Tan preocupados estamos por las formas del lenguaje, para que no discriminen, que no prestamos atención al contenido, que sí divide a las personas en las nuevas clases del siglo XXI. Las más altas son las que entran primero en el avión, se vacunan antes en algún país sin colas, tienen plaza en las salas ‘vip' y nunca hablan con un contestador automático para ser atendidos. Cosas de relativa importancia que diferencian los derechos de los privilegios. Sin embargo, las diferencias en la sanidad pública y universal han de medirse con otra vara.
Los jóvenes se han convertido, a su pesar, en protagonistas de la quinta ola, pero creo que es necesario poner la lupa en los viejos, porque son ellos los que asumen las principales consecuencias de la pandemia. Y no solo porque son los candidatos preferentes a las UCI, sino porque sufren la pérdida de calidad en la atención sanitaria.
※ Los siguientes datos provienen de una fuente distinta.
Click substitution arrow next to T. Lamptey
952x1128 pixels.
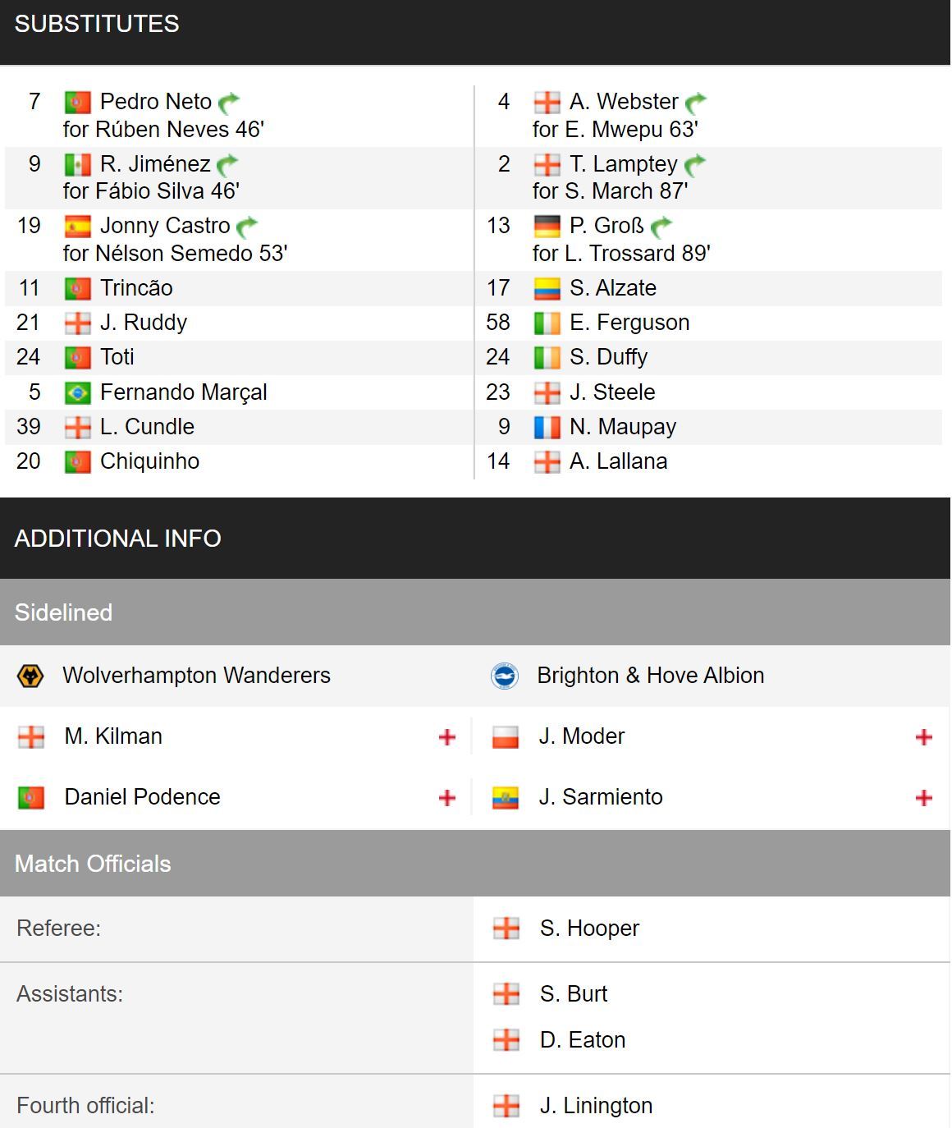tap(695, 165)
Hoy, la esperanza de que te visite un especialista de la sanidad pública depende de que tu médico de cabecera incluya en el informe la palabra «preferente». Si es así, el protocolo es que te llamen en un tiempo máximo de quince días para darte cita. Si no recibe respuesta, el anciano, con un problema de salud que para él es importante, llama a su centro de salud. Y le informan que la mágica palabra «preferente» ha desaparecido de la petición. Uno de los especialistas la ha revisado y ha considerado que no es tan urgente. Cuando la sanidad padece saturación y estrés, lo que le pase a una persona de 85 años es fácil que no sea prioritario. Lo que se vio al principio de la pandemia, cuando los viejos infectados podían no ser preferentes para el ingreso hospitalario solo por cuestión de edad, se repite ahora, en una escala distinta. Todos los esfuerzos se centran en otras urgencias. Cuestión de prioridades y de preferencias.
Quizás, cuando llamen para concretar la cita con el especialista, en algún caso, nadie conteste al teléfono.